Sembrerebbe, ancora, che noi protestanti si sia in una posizione di forza relativa a questo proposito e, quindi, cosa avrebbe Giussani da insegnarci? Può darsi che questa fosse la situazione all’inizio del protestantesimo, ma non è più così nel contesto attuale. Giussani ci ricorda ancora una volta che Gesù Cristo di Nazareth, nella sua divinità e umanità, è la chiave per identificare la sostanza della rivelazione così ardentemente desiderata dalla nostra natura umana. Con in mente un interesse simile, Karl Barth fa capire che tutte le eresie cristologiche nella Chiesa hanno una natura o docetica o ebionetica. Cioè, esse coinvolgono o la negazione della divinità (ebionetica) o la negazione della umanità (docetica) di Cristo. Il cristianesimo protestante corre oggi il pericolo di una o di entrambe queste posizioni. Nella situazione attuale del protestantesimo (sia europeo che americano), credo che il pensare e il predicare Gesù Cristo sia diventato qualcosa di imbarazzante. Nel nostro desiderio di rilevanza culturale e di accettazione sembriamo volere ridurre il ruolo di Cristo nella nostra vita ed esperienza religiosa. Siamo preoccupati dalla particolarità di Cristo e dalla “offesa” che potrebbe causare se ci attenessimo esclusivamente all’orientamento cristologico della nostra fede.

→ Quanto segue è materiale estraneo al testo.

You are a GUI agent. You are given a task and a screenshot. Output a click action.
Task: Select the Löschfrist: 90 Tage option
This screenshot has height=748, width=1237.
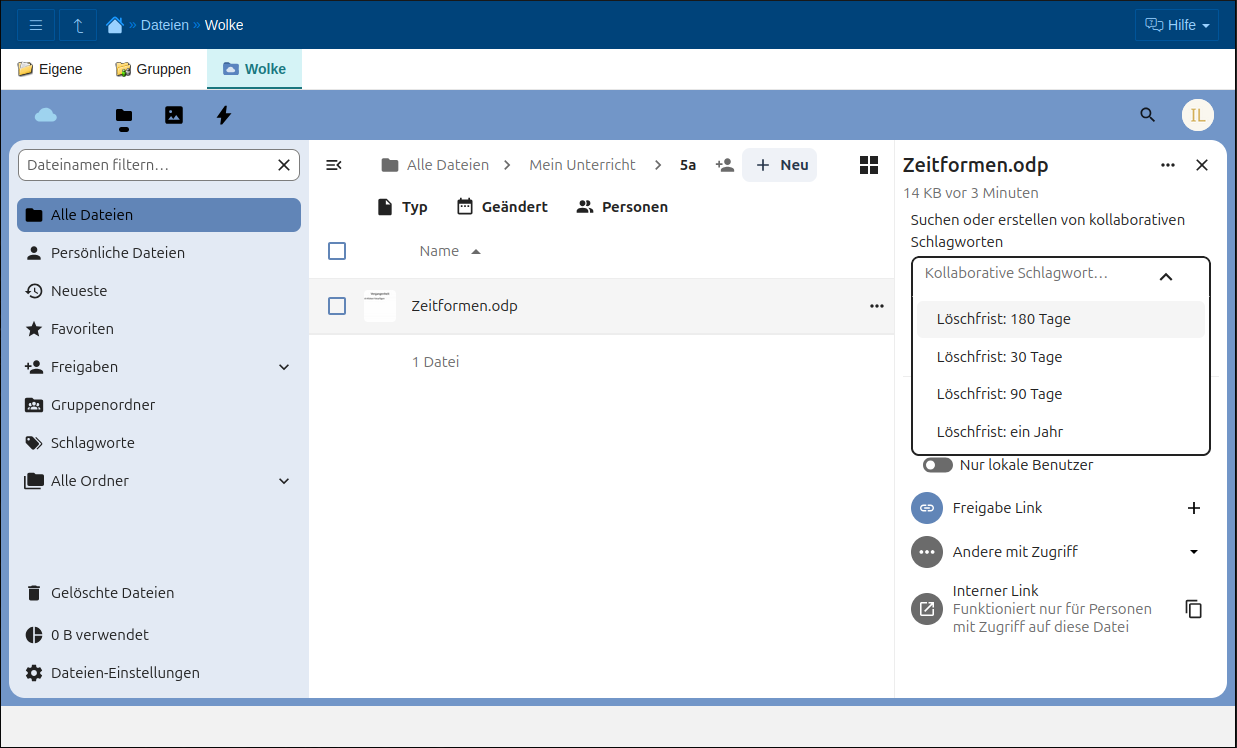point(999,394)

Inoltre, e forse più precisamente, Gesù ci provoca troppo! Egli sfida le nostre priorità, mette in discussione le nostre comodità e ci invita a lasciare ciò che ci è caro. Così, noi facciamo di lui un modello di una umanità idealizzata, ma non realmente divina. Oppure, ne facciamo una divinità talmente idealizzata che Egli non può realmente essere uno che soffre con noi per conoscerci intimamente. Talvolta, noi protestanti evangelici siamo del tutto utilitaristi nella nostra cristologia, invocandolo quando abbiamo bisogno, ma altrimenti vivendo come se lui non esistesse. Nella esperienza protestante primitiva, in Lutero, Calvino, Zwingli, negli anabattisti, i puritani e i settari del New England, Gesù Cristo era la vera rivelazione di Dio e il fondamento dell’esistenza umana. Invece, nella trasposizione della nostra concezione rarefatta della natura umana, abbiamo trasformato la nostra umanità nel fondamento dell’esistenza di Cristo.

Nel diciannovesimo secolo, Ludwig Feuerbach criticava giustamente il protestantesimo liberale quando diceva, a proposito del suo pensiero religioso: “Il segreto della teologia è che, dopo tutto, è solo antropologia“. La stessa critica potrebbe essere fatta a qualche espressione di fede protestante evangelica dei nostri tempi. Il modo in cui Giussani affronta il protestantesimo americano ricorda ai protestanti le radici veramente cristologiche del loro desiderio di approfondire la loro esperienza religiosa.

I protestanti farebbero bene a leggere di più Giussani, se non altro per il richiamo al fatto che la loro fede non significa nulla se non testimonia, senza imbarazzi, riduzioni o riserve, la rivelazione di Dio e l’umanità nell’unico Gesù Cristo di Nazareth. “L’incontro storico con questo uomo costituisce un incontro con la visione risolutiva e chiarificatrice dell’esperienza umana“. Dice Giussani: “La nostra fede adulta inizia con la nostra risposta alla domanda di Gesù ‘e voi, chi dite che io sia?’” I protestanti, in America del Nord e in Europa, erano in una buona posizione per rispondere a questa domanda, univocamente e senza ambiguità. Certamente, il protestantesimo delle sette poteva dare una risposta affermativa anche sessant’anni fa. Alcuni gruppi lo possono ancora. Ora, tuttavia, equivoci, prevaricazioni e ambiguità sono all’ordine del giorno quando i protestanti americani vengono posti di fronte a questa domanda “E voi, chi dite che io sia?

Oggi abbiamo bisogno di un Giussani protestante, desideroso di dire che in Gesù Cristo di Nazareth, il Dio-Uomo, “Dio vero da Dio vero e vero uomo da vero uomo“, ci è stata data la rivelazione e di Dio e della nostra umanità, definitivamente e in termini non incerti. Infatti, Gesù Cristo e “l’alba della nostra realtà si appartengono l’un l’altro“.